- **Exercises to complete**
- a) Summarize the reflection on Holy Week in two sentences.
- b) Answer these questions about the reflection on Holy Week, one per line:
(i) On what day does the writer mention having one's feet washed?
(ii) Whose insight about the cross does the writer recall?
(iii) In Copeland's words, whose shadow falls across the table of the sacramental meal?
- c) Write out the passage of the reflection on Holy Week starting at "So much of this, I" and ending at "symbols and rites.".

- **Document extract**
So much of this, I have come to realize, depends on exactly what kind of question I’m asking, which is often not entirely apparent. To the standard Evangelical question—are you saved?—I must at first respond, from what? And then eventually, for what? And of course, how? Holy Week gathers all these questions, and more, those countless and often repetitive inquires that have been building all year long and stacks them, one on top of the other, a virtual mosh pit of symbols and rites.
In a society of increasing isolation and fragmentation, and having recently lived through the severe touch deprivation of a global pandemic, having one’s feet tenderly touched and washed on Maundy Thursday can feel salvific. I pause there gratefully, but then realize that the Cross still matters to me, or perhaps that it should matter to me more “salvifically” than it usually does.
I recall Rowan Williams’ arresting insight about the cross in his interpretation of the resurrection narratives: “salvation comes from our victims.” I began to grasp his meaning far better by reading M. Shawn Copeland’s racial analysis of it and her heart-stopping image of what the Gospel demands from us. She interrupts my romanticized images of table fellowship with the Gospel call to orient ourselves “before the lynched Jesus, whose shadow falls across the table of our sacramental meal.”

- **Entries provided**

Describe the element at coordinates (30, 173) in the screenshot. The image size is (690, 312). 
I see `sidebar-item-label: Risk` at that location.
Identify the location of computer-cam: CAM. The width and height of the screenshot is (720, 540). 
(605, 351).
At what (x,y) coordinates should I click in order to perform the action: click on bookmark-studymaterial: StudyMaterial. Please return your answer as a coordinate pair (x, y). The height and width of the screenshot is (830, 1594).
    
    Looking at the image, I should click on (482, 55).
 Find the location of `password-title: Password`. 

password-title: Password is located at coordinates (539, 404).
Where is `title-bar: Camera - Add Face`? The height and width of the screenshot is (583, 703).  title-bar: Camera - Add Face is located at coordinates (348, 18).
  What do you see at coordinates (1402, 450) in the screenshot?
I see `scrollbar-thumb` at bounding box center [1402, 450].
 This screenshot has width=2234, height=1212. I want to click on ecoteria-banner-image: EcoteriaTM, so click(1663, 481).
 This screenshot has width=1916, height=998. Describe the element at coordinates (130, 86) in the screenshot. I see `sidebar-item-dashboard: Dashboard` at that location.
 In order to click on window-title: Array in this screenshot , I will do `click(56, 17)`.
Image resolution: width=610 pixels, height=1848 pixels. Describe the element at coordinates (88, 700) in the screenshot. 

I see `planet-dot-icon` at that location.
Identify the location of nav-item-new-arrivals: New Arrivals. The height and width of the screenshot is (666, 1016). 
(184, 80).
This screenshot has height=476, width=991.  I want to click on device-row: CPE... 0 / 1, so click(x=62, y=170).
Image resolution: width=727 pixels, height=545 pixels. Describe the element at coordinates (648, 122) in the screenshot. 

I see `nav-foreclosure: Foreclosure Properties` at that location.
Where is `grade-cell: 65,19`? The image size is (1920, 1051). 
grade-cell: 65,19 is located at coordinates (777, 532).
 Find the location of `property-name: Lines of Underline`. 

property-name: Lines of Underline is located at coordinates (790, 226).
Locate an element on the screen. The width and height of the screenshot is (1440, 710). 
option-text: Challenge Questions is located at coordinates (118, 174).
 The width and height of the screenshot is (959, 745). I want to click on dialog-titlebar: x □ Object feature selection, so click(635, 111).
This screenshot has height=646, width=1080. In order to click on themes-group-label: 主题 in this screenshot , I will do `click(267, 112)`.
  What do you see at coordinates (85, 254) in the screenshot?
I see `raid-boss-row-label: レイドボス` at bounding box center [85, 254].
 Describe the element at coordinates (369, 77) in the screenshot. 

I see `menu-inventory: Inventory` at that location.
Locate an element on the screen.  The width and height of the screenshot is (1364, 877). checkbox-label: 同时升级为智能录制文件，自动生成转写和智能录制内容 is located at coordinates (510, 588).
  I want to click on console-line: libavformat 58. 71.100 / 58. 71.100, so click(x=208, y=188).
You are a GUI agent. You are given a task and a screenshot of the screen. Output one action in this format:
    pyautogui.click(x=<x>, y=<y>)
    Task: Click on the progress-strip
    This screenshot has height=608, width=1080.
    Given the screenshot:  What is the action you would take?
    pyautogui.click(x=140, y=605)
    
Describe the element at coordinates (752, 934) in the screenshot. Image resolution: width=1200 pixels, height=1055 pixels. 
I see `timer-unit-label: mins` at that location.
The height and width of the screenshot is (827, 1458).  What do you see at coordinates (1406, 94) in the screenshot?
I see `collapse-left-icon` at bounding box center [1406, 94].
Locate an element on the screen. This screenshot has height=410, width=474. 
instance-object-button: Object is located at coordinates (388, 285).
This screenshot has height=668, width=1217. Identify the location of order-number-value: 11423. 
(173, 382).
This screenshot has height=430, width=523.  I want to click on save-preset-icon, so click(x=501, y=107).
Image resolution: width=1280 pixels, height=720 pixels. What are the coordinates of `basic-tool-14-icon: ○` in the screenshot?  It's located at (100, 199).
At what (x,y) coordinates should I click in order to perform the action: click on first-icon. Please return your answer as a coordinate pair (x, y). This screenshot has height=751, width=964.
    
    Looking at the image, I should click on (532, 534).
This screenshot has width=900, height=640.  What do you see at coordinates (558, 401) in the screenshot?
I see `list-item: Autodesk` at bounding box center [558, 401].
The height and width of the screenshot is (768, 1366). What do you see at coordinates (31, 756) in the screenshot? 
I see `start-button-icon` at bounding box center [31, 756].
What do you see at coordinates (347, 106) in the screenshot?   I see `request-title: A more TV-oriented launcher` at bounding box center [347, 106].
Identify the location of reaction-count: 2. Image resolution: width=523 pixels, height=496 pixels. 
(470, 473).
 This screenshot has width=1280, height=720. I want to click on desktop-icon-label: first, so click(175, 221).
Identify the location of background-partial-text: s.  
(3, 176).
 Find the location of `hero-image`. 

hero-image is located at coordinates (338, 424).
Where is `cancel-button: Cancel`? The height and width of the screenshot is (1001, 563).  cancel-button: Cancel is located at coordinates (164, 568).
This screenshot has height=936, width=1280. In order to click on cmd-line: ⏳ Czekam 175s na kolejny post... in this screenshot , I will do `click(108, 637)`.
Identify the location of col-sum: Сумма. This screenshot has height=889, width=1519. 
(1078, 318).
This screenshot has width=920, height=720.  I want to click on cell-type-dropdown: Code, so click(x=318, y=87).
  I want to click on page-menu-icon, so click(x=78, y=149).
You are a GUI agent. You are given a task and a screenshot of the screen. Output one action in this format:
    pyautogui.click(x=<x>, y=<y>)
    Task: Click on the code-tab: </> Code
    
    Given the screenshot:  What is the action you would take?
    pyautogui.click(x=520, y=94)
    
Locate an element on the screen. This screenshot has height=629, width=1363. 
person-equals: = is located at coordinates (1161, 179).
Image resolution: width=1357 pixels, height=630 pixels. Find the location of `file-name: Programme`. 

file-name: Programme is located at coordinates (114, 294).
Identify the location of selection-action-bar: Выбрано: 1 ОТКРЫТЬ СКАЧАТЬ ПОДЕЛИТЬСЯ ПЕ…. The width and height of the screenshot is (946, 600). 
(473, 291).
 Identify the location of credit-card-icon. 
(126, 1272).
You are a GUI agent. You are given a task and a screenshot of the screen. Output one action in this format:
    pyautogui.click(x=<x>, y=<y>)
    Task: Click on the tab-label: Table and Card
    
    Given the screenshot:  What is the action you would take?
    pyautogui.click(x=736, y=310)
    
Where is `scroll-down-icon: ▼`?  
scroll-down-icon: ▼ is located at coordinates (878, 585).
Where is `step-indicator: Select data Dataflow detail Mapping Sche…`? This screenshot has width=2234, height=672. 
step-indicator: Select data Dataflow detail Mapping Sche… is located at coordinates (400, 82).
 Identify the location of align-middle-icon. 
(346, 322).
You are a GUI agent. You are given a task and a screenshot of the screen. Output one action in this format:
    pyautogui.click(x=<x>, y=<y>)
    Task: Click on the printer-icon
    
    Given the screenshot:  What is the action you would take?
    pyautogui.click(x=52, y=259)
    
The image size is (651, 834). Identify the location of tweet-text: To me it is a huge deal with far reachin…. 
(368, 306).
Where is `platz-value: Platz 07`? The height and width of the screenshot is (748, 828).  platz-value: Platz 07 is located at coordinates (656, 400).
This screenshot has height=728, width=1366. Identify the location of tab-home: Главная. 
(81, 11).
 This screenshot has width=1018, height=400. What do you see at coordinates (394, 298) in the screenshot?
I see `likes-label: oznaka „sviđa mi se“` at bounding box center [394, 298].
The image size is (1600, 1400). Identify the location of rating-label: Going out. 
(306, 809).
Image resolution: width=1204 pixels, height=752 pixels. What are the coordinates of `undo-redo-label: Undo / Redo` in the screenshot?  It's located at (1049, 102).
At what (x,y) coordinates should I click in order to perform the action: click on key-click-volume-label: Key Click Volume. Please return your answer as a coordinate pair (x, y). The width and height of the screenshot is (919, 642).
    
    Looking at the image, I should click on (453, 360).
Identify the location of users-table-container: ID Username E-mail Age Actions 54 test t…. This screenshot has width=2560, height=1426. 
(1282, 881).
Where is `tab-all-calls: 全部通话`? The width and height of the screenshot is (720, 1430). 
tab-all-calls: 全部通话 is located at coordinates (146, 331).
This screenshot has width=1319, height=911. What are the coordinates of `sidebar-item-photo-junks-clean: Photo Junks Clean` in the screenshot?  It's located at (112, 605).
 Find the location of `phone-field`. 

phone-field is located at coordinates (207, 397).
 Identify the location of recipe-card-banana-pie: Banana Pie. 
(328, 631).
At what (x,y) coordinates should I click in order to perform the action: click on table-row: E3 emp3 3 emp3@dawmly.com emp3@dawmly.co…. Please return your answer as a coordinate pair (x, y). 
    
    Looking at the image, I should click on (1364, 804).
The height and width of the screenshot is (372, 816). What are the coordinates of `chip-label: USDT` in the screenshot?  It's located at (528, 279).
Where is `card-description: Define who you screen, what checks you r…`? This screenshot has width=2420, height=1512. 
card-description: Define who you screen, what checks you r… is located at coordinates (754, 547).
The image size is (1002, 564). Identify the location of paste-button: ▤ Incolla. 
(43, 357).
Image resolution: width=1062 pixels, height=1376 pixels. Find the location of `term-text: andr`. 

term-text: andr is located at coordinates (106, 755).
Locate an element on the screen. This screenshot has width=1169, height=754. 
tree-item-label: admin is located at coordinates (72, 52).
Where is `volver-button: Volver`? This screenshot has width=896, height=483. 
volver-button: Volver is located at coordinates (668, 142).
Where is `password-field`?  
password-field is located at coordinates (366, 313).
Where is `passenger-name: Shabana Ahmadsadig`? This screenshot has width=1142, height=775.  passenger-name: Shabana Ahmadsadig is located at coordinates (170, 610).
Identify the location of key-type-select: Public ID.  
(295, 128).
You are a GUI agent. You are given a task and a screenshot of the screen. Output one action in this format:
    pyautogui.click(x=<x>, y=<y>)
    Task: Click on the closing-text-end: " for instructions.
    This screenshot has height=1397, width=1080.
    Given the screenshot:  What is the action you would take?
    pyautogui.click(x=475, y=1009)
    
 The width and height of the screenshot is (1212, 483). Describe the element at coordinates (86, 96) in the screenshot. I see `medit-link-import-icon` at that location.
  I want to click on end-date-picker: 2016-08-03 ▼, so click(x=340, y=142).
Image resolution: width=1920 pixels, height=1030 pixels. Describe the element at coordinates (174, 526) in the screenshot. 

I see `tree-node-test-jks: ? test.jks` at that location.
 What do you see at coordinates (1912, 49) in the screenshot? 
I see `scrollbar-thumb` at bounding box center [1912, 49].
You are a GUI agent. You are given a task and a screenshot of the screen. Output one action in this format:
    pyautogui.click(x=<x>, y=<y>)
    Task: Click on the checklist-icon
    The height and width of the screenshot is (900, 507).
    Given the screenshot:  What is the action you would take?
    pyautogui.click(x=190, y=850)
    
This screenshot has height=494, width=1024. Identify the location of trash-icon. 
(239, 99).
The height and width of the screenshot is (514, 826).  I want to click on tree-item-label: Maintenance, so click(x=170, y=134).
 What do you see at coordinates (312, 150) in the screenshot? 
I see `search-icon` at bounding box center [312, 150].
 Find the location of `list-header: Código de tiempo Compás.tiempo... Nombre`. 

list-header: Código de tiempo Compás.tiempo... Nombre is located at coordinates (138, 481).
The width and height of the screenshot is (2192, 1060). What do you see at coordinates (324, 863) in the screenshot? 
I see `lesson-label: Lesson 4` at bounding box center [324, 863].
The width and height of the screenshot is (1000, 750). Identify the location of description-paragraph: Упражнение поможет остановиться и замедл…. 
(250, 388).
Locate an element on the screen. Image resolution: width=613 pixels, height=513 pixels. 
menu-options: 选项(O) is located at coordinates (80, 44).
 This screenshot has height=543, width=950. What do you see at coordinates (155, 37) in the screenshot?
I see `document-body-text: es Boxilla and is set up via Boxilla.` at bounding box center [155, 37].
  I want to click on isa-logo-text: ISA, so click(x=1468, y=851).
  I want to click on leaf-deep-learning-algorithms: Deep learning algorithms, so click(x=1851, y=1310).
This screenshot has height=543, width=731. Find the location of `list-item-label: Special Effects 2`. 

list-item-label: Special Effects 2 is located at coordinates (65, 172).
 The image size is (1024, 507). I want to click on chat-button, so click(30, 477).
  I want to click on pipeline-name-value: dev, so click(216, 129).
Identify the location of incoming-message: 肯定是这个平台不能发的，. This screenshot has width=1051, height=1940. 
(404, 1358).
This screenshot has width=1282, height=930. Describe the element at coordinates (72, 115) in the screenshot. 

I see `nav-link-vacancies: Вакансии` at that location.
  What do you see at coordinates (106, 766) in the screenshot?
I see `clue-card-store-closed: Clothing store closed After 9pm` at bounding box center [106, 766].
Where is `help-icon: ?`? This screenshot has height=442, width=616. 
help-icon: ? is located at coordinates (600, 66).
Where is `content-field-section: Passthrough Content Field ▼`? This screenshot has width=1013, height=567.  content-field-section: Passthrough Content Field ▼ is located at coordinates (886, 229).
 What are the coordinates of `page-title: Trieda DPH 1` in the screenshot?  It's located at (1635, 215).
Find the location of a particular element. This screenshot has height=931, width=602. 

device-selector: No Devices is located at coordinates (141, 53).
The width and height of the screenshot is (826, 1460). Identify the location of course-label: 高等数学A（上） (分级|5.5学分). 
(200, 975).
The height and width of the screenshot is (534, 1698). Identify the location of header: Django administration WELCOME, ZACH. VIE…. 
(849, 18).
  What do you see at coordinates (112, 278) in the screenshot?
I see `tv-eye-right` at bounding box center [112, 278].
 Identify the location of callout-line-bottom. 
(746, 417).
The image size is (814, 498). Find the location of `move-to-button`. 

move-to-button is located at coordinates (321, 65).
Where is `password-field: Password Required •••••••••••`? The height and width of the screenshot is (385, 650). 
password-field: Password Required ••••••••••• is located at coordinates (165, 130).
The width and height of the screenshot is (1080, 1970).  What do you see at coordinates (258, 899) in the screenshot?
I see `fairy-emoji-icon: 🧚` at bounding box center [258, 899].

- **Answers to the exercise**
- a) The writer finds that much depends on what kind of question is being asked, answering "are you saved?" with "from what?", "for what?" and "how?", and says that Holy Week gathers these questions together. Having one's feet washed on Maundy Thursday can feel salvific after the touch deprivation of a pandemic, but the writer realizes the Cross still matters, a point sharpened by Rowan Williams' insight that "salvation comes from our victims" and M. Shawn Copeland's image of the lynched Jesus.

- b)
(i) Maundy Thursday
(ii) Rowan Williams'
(iii) The lynched Jesus's

- c)
So much of this, I have come to realize, depends on exactly what kind of question I’m asking, which is often not entirely apparent. To the standard Evangelical question—are you saved?—I must at first respond, from what? And then eventually, for what? And of course, how? Holy Week gathers all these questions, and more, those countless and often repetitive inquires that have been building all year long and stacks them, one on top of the other, a virtual mosh pit of symbols and rites.